Your instructions: Rewrite the listing below, changing every "Find the location of" to "Locate" and leaving all other text unchanged.

[Data items]

※ ※ ※

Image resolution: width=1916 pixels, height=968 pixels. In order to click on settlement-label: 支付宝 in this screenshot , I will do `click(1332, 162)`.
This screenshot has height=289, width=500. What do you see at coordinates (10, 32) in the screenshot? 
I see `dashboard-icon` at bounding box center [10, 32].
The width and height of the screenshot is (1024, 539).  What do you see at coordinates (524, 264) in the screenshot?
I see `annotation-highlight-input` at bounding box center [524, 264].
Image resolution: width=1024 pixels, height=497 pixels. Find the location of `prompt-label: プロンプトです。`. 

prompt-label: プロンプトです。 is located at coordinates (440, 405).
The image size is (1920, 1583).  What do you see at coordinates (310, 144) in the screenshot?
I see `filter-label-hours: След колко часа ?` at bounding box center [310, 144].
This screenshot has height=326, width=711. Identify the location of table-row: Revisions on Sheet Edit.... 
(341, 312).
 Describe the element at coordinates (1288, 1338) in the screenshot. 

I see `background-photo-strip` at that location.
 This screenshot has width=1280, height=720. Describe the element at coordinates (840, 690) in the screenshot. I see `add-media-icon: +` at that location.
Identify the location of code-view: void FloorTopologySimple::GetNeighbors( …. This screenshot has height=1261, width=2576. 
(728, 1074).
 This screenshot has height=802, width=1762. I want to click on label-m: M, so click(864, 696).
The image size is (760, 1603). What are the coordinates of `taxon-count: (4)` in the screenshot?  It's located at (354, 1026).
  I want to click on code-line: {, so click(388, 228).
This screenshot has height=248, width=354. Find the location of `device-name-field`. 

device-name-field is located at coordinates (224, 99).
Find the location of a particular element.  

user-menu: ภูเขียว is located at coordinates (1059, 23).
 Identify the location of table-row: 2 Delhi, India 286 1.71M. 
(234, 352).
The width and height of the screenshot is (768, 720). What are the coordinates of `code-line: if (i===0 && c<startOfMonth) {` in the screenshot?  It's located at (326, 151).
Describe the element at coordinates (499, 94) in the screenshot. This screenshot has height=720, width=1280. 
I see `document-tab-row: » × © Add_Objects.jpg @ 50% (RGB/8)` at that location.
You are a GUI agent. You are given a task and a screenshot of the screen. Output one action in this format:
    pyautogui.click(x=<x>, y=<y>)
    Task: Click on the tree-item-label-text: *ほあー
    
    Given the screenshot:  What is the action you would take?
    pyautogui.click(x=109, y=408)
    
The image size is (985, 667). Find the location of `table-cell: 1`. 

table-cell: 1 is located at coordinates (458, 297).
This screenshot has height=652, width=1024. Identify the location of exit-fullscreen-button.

※ ※ ※

Reply to the exercise:
Image resolution: width=1916 pixels, height=968 pixels. In order to click on settlement-label: 支付宝 in this screenshot , I will do `click(1332, 162)`.
This screenshot has height=289, width=500. What do you see at coordinates (10, 32) in the screenshot? 
I see `dashboard-icon` at bounding box center [10, 32].
The width and height of the screenshot is (1024, 539).  What do you see at coordinates (524, 264) in the screenshot?
I see `annotation-highlight-input` at bounding box center [524, 264].
Image resolution: width=1024 pixels, height=497 pixels. Locate `prompt-label: プロンプトです。`. 

prompt-label: プロンプトです。 is located at coordinates (440, 405).
The image size is (1920, 1583).  What do you see at coordinates (310, 144) in the screenshot?
I see `filter-label-hours: След колко часа ?` at bounding box center [310, 144].
This screenshot has height=326, width=711. Identify the location of table-row: Revisions on Sheet Edit.... 
(341, 312).
 Describe the element at coordinates (1288, 1338) in the screenshot. 

I see `background-photo-strip` at that location.
 This screenshot has width=1280, height=720. Describe the element at coordinates (840, 690) in the screenshot. I see `add-media-icon: +` at that location.
Identify the location of code-view: void FloorTopologySimple::GetNeighbors( …. This screenshot has height=1261, width=2576. 
(728, 1074).
 This screenshot has height=802, width=1762. I want to click on label-m: M, so click(864, 696).
The image size is (760, 1603). What are the coordinates of `taxon-count: (4)` in the screenshot?  It's located at (354, 1026).
  I want to click on code-line: {, so click(388, 228).
This screenshot has height=248, width=354. Locate `device-name-field`. 

device-name-field is located at coordinates (224, 99).
Locate a particular element.  

user-menu: ภูเขียว is located at coordinates (1059, 23).
 Identify the location of table-row: 2 Delhi, India 286 1.71M. 
(234, 352).
The width and height of the screenshot is (768, 720). What are the coordinates of `code-line: if (i===0 && c<startOfMonth) {` in the screenshot?  It's located at (326, 151).
Describe the element at coordinates (499, 94) in the screenshot. This screenshot has height=720, width=1280. 
I see `document-tab-row: » × © Add_Objects.jpg @ 50% (RGB/8)` at that location.
You are a GUI agent. You are given a task and a screenshot of the screen. Output one action in this format:
    pyautogui.click(x=<x>, y=<y>)
    Task: Click on the tree-item-label-text: *ほあー
    
    Given the screenshot:  What is the action you would take?
    pyautogui.click(x=109, y=408)
    
The image size is (985, 667). Locate `table-cell: 1`. 

table-cell: 1 is located at coordinates (458, 297).
This screenshot has height=652, width=1024. Identify the location of exit-fullscreen-button.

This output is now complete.